THE PROBLEM:
How many of the lines below contain the word "click"? Only the number is wanted.

INFORMATION SUPPLIED:
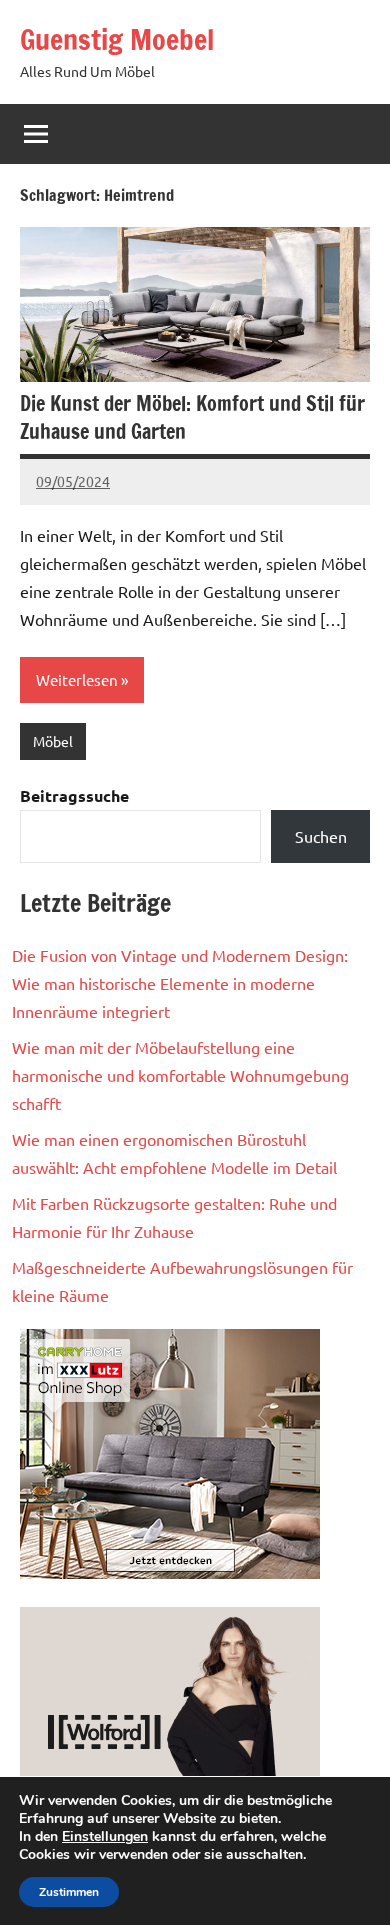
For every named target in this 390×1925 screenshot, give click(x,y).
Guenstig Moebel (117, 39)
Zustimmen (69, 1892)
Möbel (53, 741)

--

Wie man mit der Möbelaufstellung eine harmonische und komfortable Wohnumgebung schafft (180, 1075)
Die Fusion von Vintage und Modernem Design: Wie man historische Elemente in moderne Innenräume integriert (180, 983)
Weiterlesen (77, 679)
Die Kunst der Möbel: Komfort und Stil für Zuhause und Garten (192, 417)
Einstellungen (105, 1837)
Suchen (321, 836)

---

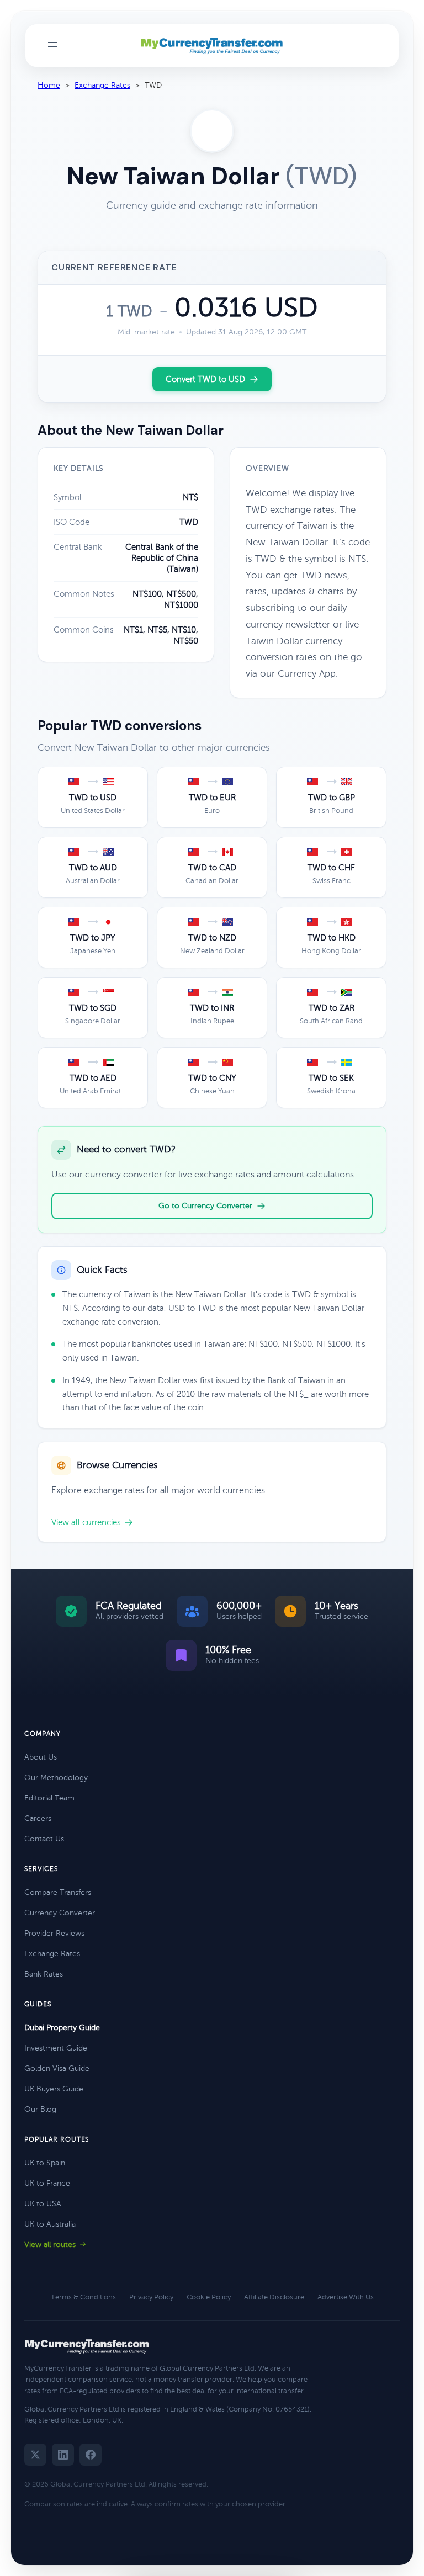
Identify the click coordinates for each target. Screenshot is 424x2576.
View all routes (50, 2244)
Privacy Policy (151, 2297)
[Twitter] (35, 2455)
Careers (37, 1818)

ANSWER BELOW:
2